PASSAGE TO READ:
* * * * * * * * *

The former treasurer for the Museum of the Confederacy said the museum’s board has mismanaged its finances.
The accusation follows the Richmond museum’s plea for a cash infusion from state taxpayers to help it survive.
David H. Rankin Jr., who resigned in September 2004 after having served four years as board treasurer, has taken issue with how Executive Director S. Waite Rawls III has handled the privately operated museum’s budget.
In a letter to a state panel, Mr. Rankin said the museum’s expenses increased by nearly $500,000 in one year and suggested the executive director was trying to doctor the financial picture.
“I wanted an honest budget and I felt that this was not it,” Mr. Rankin wrote. “And I also felt that the [executive director] had been deceitful with me and the committee so that he could increase spending in a manner that I felt the [museum] could ill afford.”
Mr. Rawls says the museum has a more than $420,000 budget deficit and may need to cut its educational programs to stay in operation.
“At least temporarily the commonwealth needs to take care of us,” he said yesterday.
Although he has not read Mr. Rankin’s letter, Mr. Rawls said the figures cited by the former treasurer are “badly out of date,” adding that the board may send the state panel a letter clarifying errors in the letter.
Brag Bowling, spokesman for the Virginia Division of the Sons of Confederate Veterans, said museum officials apparently have “cooked the books.”

* * * * * * * * *

PROVIDED MATERIAL:
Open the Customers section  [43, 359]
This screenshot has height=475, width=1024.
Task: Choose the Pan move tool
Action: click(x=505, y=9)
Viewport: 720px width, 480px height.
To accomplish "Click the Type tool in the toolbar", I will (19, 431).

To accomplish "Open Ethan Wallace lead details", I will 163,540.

* * * * * * * * *

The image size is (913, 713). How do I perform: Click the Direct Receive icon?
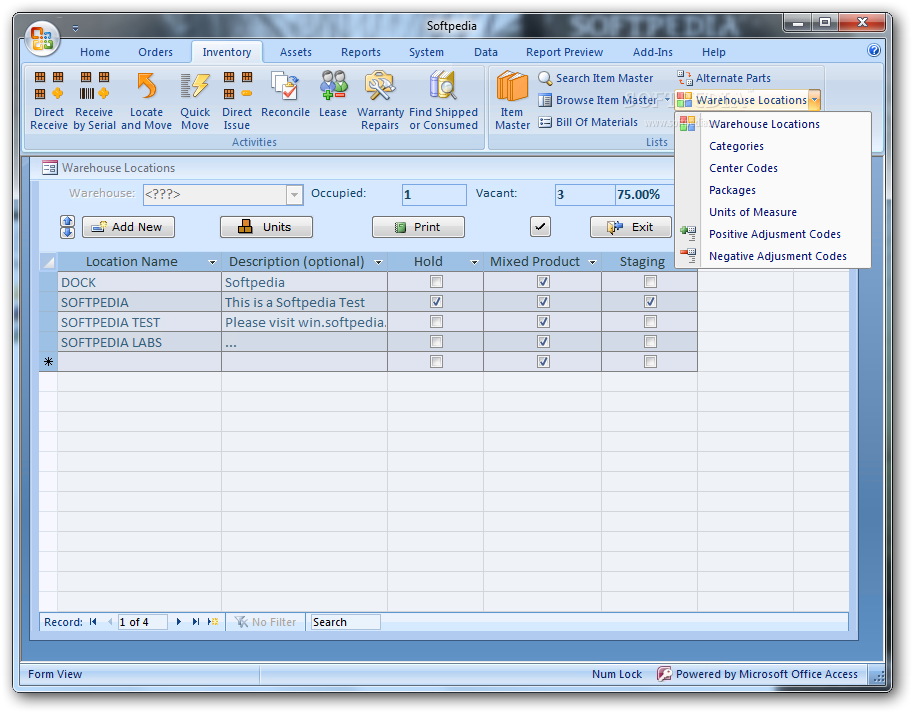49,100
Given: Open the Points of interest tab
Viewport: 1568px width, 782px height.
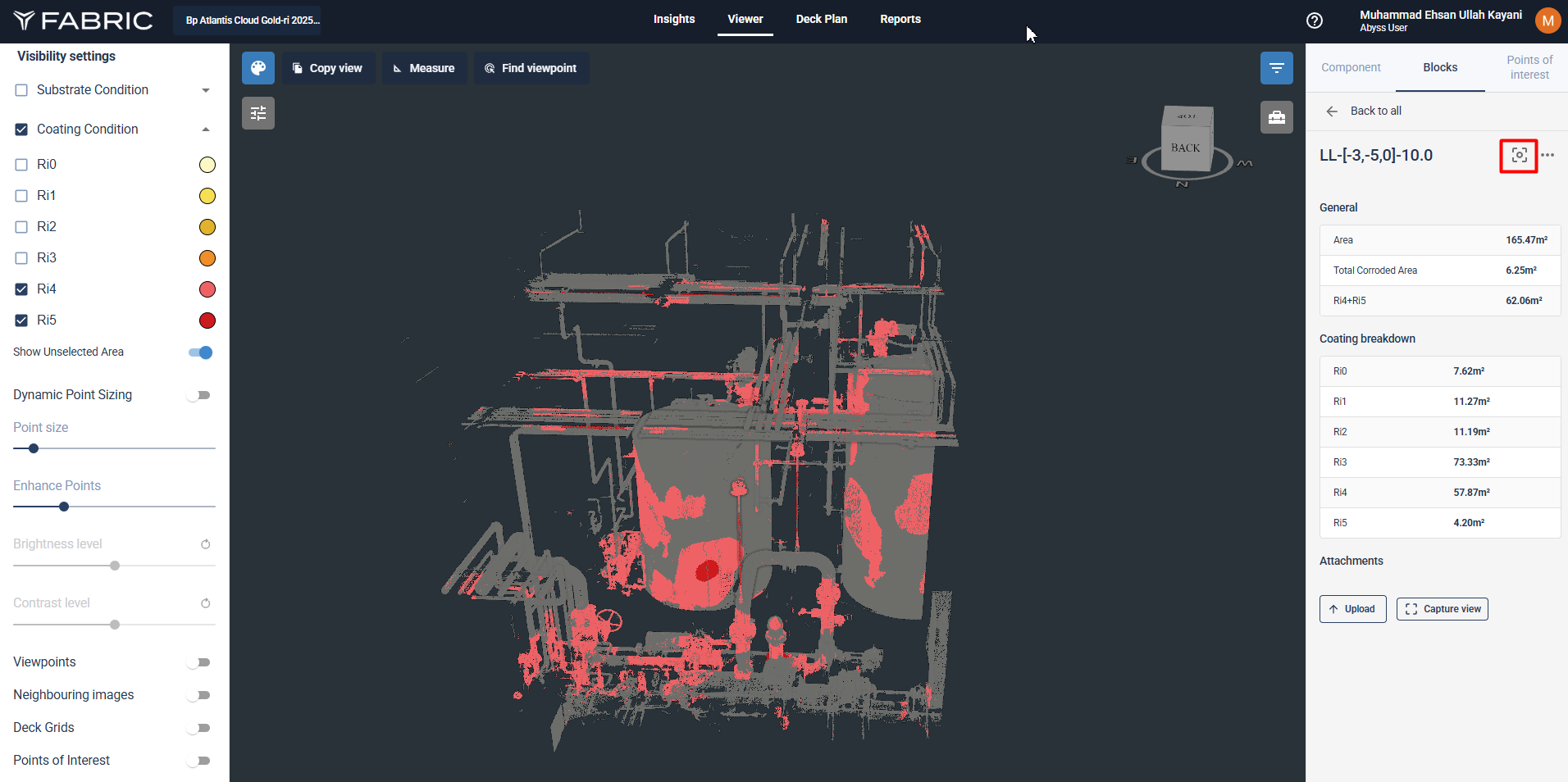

* * * * * * * * *

TASK PROMPT: Continue the news report on the dispute over the Museum of the Confederacy's finances, starting after its last sentence.

RESULT:
“For years, the museum has failed to conduct any type of capital fundraising or meaningful advertising and promotion,” he said. “The present management of the museum has seemingly thrown up a white flag and surrendered. … It is a no-win situation and something must change.”
Mr. Rawls balked at calls for an independent audit of the museum’s books.
“We have an independent auditor and anyone who asks for it can get [it],” he said, noting the board reviews finances monthly under “very strict” guidelines.
The museum laid off one-third of its staff in 2003 to cut costs.
Last month, the state panel unanimously agreed to ask the General Assembly to set aside funds for the museum, which operates the Confederate White House.
Both have suffered from declining attendance, partly because of the expansion of the Medical College of Virginia, operated by Virginia Commonwealth University.
Mr. Rawls said the museum would use the taxpayer funds to cover the deficit and to finance further study of the feasibility of moving the museum.
Most heritage buffs oppose moving the White House, built in 1818. Moving it would cause the structure to lose its place on the National Register of Historic Places and the Virginia Landmarks Register.